Zu Recht hat jedoch die zweite Instanz die Ansicht vertreten, es liege eine Ferialsache im Sinne des § 224 Abs. 1 Z 5 ZPO, nämlich eine der in den §§ 35 bis 37 EO bezeichneten Streitigkeiten vor, sodaß die nach dem Ablauf der in § 464 Abs. 1 ZPO genannten Frist von vier Wochen erhobene Berufung verspätet sei. Gewiß ist nicht maßgebend, ob die Klage als eine solche nach den §§ 35 bis 37 EO bezeichnet wird, sondern ob es sich nach den in der Klage enthaltenen Behauptungen tatsächlich um eine derartige Klage handelt (wie in der im Rekurs zitierten Entscheidung SZ 11/223 dargelegt wird). Hier würde die Klage als "Oppositionsklage" bezeichnet, das Klagebegehren allerdings einer Impugnationsklage entsprechend gefaßt (vgl. Heller-Berger-Stix 410 und 437). Inhaltlich erhebt die klagende Partei sowohl Einwendungen nach § 36 EO, da sie bestreitet, daß die angenommene Rechtsnachfolge (§ 9 EO) eingetreten sei (Heller-Berger-Stix 429 f), als auch nach § 35 EO, da sie behauptet, der betriebene Anspruch sei durch Zahlung und Kompensation (Heller-Berger-Stix 383 ff) erloschen. Auch die in der Klage behauptete Pfändung (und Überweisung) der betriebenen Forderung durch mehrere Gläubiger (S. 7 der Klage) könnte, wenn daraus wie hier die Ungültigkeit der Zession an den Beklagten abgeleitet wird, nur den Impugnationsgrund der unwirksamen Rechtsübertragung iS des § 9 EO begründen.
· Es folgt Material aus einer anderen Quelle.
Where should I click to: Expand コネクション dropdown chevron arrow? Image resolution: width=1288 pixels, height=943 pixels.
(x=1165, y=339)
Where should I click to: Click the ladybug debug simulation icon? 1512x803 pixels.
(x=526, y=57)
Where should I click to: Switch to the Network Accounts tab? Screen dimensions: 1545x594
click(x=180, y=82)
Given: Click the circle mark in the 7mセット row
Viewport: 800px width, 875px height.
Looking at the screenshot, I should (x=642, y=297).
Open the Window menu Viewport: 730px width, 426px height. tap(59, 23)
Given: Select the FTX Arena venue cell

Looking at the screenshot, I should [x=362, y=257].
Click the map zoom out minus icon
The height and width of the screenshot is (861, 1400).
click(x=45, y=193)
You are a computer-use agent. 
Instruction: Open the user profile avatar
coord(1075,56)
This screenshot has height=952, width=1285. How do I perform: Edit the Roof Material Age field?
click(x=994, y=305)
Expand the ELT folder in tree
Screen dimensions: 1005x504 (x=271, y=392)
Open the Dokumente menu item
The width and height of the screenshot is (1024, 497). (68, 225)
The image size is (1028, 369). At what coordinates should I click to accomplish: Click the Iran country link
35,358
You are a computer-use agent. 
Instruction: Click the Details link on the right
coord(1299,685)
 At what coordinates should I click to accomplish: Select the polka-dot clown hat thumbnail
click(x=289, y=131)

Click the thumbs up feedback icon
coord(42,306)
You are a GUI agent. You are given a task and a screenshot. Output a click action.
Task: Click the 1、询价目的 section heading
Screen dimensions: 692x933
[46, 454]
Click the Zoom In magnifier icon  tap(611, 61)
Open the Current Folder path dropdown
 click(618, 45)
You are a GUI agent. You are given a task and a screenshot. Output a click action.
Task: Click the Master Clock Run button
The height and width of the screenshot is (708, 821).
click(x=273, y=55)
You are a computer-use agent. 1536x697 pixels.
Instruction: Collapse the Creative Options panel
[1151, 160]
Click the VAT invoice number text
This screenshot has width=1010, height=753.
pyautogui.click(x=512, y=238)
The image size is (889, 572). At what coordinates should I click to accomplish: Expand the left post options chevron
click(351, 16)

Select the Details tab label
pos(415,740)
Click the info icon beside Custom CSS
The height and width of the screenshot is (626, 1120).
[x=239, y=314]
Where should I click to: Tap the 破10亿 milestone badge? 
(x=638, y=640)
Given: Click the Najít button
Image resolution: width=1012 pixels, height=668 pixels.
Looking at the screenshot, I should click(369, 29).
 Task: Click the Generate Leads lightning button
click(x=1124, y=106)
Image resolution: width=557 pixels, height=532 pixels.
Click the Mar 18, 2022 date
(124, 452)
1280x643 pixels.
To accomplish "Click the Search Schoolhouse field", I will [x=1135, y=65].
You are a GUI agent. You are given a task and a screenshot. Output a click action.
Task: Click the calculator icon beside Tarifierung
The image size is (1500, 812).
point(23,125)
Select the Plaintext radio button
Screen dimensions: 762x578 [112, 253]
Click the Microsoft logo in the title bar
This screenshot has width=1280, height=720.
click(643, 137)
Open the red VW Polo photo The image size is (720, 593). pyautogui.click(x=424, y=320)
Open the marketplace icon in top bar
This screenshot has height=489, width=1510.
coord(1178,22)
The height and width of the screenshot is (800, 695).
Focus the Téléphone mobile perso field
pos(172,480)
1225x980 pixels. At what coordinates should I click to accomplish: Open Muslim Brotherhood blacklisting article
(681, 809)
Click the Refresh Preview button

Der Umstand, daß sich "die Klage auf Unzulässigkeit der Exekution auf die Ungültigkeit der durch Ilse S*** an den Beklagten erfolgten Abtretung ihrer exekutiven Forderung beruft", bildet demnach einen Klagegrund im Sinne der §§ 35 bis 37 EO. Mit Recht hat die zweite Instanz die Berufung des Beklagten als verspätet zurückgewiesen.

Die Kostenentscheidung erfolgte nach § 78 EO und den §§ 40, 50 ZPO.